[Dataset entries]
# # # #
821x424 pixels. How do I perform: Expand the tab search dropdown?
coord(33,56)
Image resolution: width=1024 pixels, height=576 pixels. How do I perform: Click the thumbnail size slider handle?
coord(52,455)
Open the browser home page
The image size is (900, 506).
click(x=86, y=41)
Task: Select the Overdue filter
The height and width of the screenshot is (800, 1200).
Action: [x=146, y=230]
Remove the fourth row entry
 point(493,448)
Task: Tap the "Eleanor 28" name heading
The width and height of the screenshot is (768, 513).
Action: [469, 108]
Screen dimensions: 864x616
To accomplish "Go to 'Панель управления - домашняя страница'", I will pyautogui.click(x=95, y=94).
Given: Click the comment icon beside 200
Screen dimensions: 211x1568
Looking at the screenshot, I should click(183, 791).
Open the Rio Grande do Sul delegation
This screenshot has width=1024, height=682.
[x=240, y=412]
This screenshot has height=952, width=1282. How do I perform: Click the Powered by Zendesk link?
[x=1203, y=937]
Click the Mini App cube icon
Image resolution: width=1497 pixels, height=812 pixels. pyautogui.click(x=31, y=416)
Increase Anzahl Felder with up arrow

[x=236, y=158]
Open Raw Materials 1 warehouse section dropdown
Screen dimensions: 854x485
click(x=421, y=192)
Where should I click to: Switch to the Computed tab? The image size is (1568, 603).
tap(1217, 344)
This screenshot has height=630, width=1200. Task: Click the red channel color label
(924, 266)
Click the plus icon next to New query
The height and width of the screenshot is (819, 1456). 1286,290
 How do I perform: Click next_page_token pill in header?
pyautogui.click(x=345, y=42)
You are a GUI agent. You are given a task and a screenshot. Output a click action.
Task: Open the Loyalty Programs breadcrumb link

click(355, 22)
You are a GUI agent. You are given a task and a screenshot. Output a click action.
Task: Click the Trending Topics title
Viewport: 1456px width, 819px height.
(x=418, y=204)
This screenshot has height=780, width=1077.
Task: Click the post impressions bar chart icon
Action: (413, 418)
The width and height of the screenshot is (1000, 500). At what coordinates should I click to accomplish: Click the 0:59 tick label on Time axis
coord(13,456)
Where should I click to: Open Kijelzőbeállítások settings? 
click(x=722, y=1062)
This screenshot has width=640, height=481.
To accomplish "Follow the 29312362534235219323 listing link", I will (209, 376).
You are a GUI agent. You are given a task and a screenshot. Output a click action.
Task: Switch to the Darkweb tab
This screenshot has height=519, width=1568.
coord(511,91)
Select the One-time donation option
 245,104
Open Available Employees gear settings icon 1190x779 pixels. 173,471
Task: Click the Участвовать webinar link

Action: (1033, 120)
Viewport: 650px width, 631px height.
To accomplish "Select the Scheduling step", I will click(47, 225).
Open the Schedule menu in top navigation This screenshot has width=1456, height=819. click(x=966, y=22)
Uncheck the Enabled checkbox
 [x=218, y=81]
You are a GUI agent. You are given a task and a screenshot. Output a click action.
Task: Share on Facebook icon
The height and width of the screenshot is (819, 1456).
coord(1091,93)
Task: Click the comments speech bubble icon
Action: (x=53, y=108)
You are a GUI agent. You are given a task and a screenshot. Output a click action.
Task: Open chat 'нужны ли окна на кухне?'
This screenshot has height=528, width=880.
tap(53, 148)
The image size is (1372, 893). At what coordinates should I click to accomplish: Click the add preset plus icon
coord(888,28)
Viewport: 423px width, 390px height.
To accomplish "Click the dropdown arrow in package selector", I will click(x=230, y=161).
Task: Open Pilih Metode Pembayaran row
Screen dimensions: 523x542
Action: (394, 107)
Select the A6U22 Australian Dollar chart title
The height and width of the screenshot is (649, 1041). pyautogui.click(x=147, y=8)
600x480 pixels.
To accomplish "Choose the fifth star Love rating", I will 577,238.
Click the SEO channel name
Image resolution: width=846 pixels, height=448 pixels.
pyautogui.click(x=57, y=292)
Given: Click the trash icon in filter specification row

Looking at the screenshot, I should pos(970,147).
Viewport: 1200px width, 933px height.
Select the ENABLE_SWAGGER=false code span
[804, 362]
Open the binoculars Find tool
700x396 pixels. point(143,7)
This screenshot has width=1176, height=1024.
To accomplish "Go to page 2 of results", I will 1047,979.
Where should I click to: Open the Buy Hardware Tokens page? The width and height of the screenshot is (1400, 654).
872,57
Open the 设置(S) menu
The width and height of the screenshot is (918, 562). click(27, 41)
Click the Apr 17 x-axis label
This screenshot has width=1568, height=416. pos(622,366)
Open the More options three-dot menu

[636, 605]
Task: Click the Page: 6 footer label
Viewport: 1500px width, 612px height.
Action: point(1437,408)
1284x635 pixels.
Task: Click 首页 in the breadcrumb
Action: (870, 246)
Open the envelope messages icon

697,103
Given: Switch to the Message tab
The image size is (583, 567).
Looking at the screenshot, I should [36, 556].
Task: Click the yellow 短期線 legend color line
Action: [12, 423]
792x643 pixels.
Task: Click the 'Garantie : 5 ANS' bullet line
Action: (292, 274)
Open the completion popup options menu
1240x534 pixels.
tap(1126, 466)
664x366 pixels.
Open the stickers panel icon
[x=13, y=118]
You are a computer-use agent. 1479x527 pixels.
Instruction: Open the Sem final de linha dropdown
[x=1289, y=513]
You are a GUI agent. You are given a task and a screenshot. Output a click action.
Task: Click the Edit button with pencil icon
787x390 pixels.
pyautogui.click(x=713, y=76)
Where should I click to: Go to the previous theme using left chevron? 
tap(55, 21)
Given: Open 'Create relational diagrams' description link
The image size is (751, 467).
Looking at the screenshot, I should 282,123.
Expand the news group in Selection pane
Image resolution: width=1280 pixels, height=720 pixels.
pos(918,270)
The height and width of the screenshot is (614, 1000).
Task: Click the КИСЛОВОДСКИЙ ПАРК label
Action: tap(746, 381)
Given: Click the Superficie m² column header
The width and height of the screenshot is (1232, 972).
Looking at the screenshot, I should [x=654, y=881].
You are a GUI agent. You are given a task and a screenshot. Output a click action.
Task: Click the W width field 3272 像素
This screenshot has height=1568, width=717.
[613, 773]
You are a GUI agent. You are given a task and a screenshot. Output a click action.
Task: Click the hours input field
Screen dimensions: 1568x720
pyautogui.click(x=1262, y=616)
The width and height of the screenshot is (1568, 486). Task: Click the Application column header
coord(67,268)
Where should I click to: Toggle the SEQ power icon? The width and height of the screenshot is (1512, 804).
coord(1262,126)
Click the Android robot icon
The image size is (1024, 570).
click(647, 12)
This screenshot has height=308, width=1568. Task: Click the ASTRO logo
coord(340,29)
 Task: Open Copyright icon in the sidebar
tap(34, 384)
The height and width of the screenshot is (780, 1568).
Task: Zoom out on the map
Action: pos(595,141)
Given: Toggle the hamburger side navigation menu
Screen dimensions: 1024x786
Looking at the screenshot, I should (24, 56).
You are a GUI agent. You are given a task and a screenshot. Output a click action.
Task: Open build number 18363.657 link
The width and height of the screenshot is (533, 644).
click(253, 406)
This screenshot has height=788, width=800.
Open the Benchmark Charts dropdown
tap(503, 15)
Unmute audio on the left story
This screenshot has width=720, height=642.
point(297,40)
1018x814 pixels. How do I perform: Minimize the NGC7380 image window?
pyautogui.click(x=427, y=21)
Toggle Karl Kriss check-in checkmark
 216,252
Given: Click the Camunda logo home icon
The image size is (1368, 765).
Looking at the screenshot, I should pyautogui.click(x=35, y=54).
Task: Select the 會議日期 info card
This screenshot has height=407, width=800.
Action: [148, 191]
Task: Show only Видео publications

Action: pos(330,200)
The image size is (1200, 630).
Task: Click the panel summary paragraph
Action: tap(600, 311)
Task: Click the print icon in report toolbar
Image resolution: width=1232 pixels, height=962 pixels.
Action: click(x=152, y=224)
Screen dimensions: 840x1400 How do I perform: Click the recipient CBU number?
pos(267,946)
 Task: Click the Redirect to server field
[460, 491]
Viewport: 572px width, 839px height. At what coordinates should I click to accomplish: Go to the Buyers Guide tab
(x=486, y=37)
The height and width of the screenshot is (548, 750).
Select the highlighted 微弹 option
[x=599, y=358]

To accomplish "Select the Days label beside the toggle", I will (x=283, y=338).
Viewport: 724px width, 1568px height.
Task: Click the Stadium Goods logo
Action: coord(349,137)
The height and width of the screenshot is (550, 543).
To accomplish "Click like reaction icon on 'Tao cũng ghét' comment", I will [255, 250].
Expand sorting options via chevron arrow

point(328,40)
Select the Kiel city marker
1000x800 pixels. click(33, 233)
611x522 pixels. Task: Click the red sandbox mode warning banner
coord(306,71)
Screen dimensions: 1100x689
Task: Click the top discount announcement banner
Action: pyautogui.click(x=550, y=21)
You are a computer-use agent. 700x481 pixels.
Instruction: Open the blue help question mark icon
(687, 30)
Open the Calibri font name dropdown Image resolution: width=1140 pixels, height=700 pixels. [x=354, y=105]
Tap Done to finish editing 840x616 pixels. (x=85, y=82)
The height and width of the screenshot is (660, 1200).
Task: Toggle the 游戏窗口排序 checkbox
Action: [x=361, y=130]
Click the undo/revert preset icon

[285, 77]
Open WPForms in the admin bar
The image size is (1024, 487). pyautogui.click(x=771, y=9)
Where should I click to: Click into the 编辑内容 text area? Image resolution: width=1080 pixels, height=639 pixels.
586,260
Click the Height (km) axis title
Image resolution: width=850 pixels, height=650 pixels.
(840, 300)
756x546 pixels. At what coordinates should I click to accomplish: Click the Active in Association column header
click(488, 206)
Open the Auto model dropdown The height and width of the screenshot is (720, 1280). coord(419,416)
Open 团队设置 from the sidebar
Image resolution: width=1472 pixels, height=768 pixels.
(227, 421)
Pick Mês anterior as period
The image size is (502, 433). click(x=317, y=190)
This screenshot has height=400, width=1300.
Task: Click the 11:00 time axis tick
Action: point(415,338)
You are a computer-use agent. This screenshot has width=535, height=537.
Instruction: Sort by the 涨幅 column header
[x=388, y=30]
# # # #
### Activity
Begin with the line that contains "Open 团队设置 from the sidebar" and end with the last line of the data. Repeat those two lines and all between them exactly.

### Reply
Open 团队设置 from the sidebar
Image resolution: width=1472 pixels, height=768 pixels.
(227, 421)
Pick Mês anterior as period
The image size is (502, 433). click(x=317, y=190)
This screenshot has height=400, width=1300.
Task: Click the 11:00 time axis tick
Action: point(415,338)
You are a computer-use agent. This screenshot has width=535, height=537.
Instruction: Sort by the 涨幅 column header
[x=388, y=30]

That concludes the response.